Photo courtesy of Dani Kachorsky
While working at a bookstore, Dr. Dani Kachorsky couldn’t figure her life out and was told by her mother that maybe she should “just be a manager,” as if there was nothing better for her to do.
Although this moment inspired Dr. Kachorsky to study English at California State University, this was not the first time she followed her heart.
Dr. Kachorsky joined the Army Reserves and served for four years as a military police officer because she felt that she “needed some sort of structure in [her] life.”
Her time in the reserves was filled with positive memories, from playing games similar to cops and robbers during her advanced individual training to maneuvering various obstacle courses.
“Basic training was a blast, which is not something you are going to hear from a lot of people,” Dr. Kachorsky said.
Although she said the furthest she ever got for her deployment was Virginia for the Boy Scout Jamboree, she still learned many important lessons throughout her time in the Army. When talking about shooting and weaponry, Dr. Kachorsky said that “having that skill is something that I’m glad I know how to do because I have the respect now for firearms that I don’t think that everyone does.”
After her time in the reserves, Dr. Kachorsky became a qualitative research assistant and a Teacher of Record at Arizona State University in order to acquire a Ph.D. She received her Ph.D. in Learning Literacies and Technology in 2018.

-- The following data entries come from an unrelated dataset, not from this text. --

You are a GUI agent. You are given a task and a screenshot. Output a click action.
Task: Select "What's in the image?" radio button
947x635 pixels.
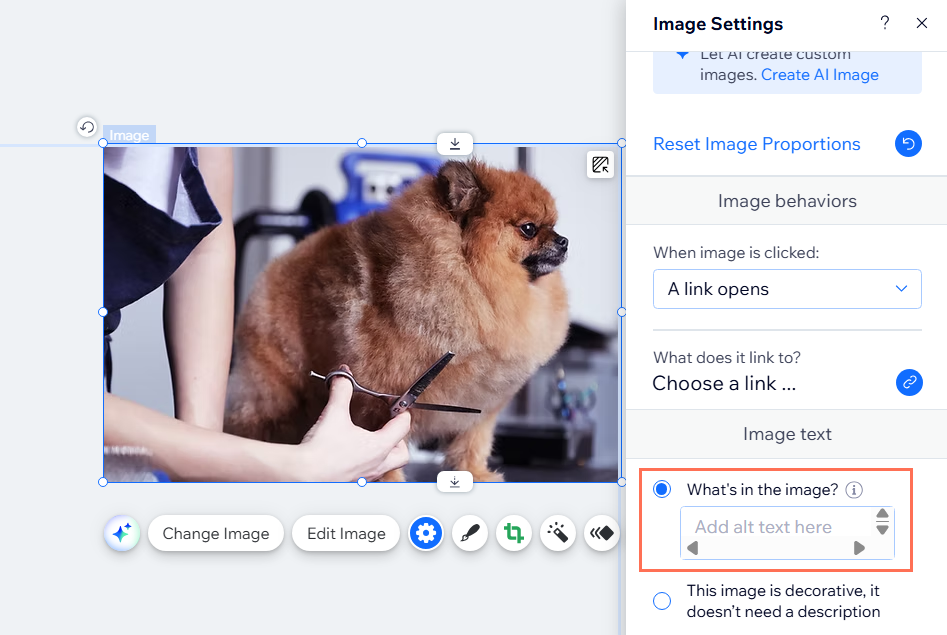(662, 490)
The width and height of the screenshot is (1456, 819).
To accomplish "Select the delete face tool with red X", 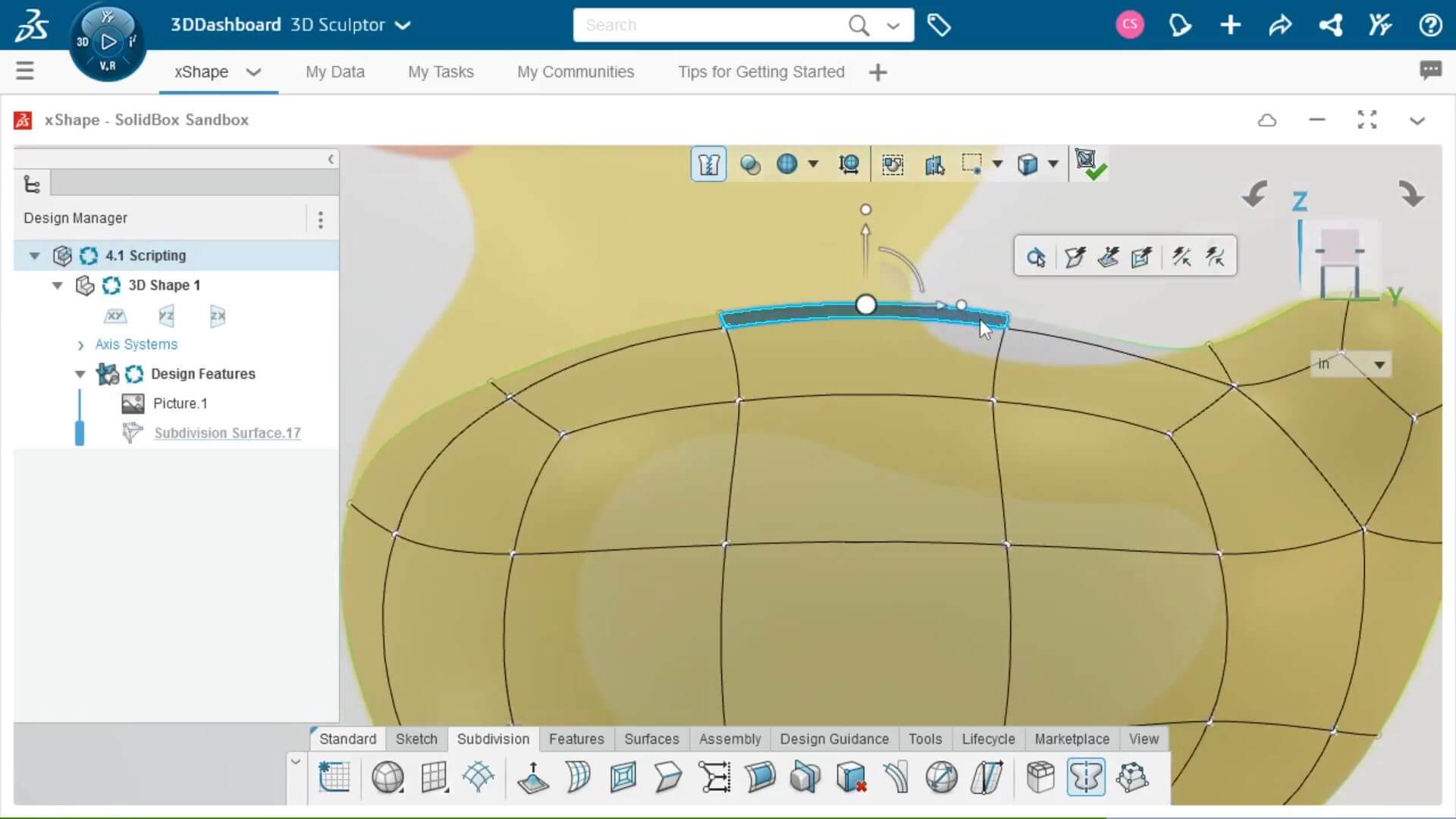I will [852, 777].
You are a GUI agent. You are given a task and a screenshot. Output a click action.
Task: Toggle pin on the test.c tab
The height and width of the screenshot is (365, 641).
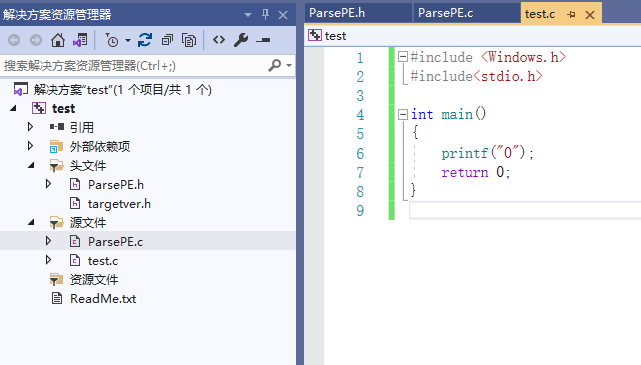(x=572, y=15)
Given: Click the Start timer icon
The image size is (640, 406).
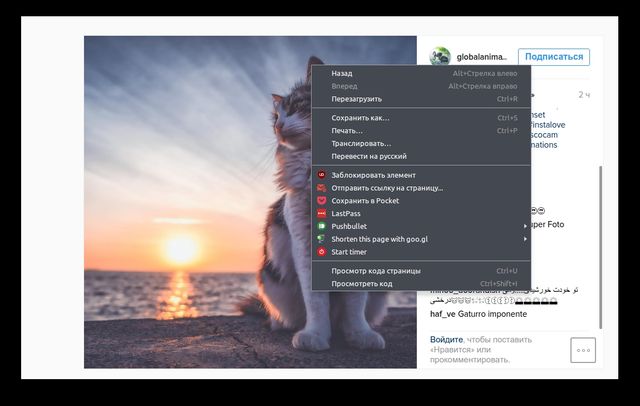Looking at the screenshot, I should 321,252.
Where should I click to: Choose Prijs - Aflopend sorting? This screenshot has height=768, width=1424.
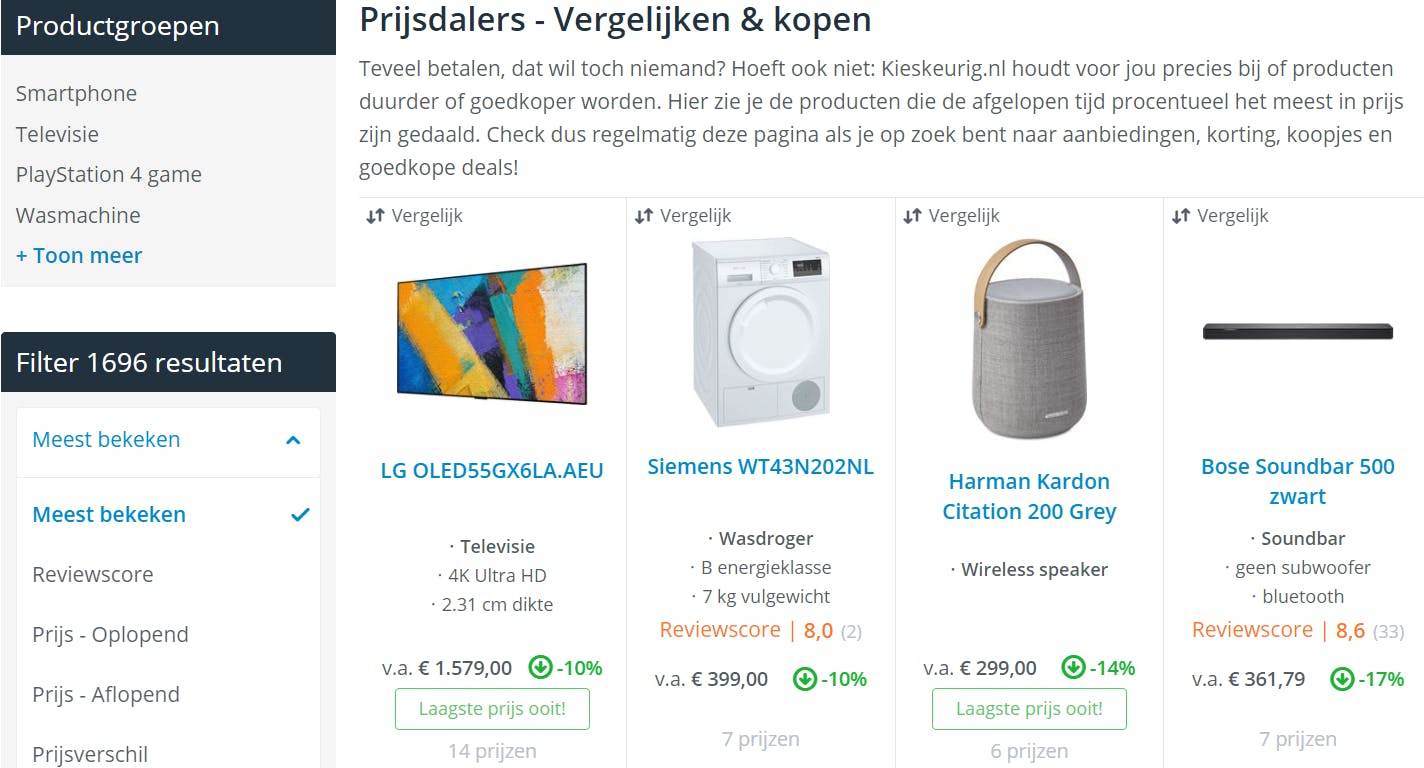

Although she has completed enough research to earn her doctorate, Dr. Kachorsky still has some ongoing research projects.
These projects include looking at representations of math in graphic novels and how teachers can leverage that to teach math, analyzing audiobook adaptations of graphic novels which will be presented at a Literacy Research Association Conference and she is also involved in a study on representations of diverse individuals in picture books and how kids respond to diversity.
“A lot of the things that I do are based on research that I learned at ASU and research that I have done myself,” Dr. Kachorsky said.
She plans to continue her research as she teaches at Brophy. “I’d love to do projects with [students] and come up with our own ideas and see which practices work best,” Kachorsky said.
At ASU, Dr. Kachorsky taught Children’s Literature and Content Area Reading. Now, she teaches AP English Literature and Composition to seniors and English 2 to sophomores.
Even though her career path took multiple different trajectories, she says she is in the right place now. The biggest lesson that Dr. Kachorsky has learned throughout her life is that “if you just take things one day at a time, you can get through it.”
Outside of the classroom, Dr. Kachorsky enjoys trying new restaurants, playing Dungeons and Dragons and is overall a “huge nerd.”
Dr. Kachorsky said that teaching truly is one of her biggest passions. “That’s one of the things that when you become a researcher…you are pursuing your passion.”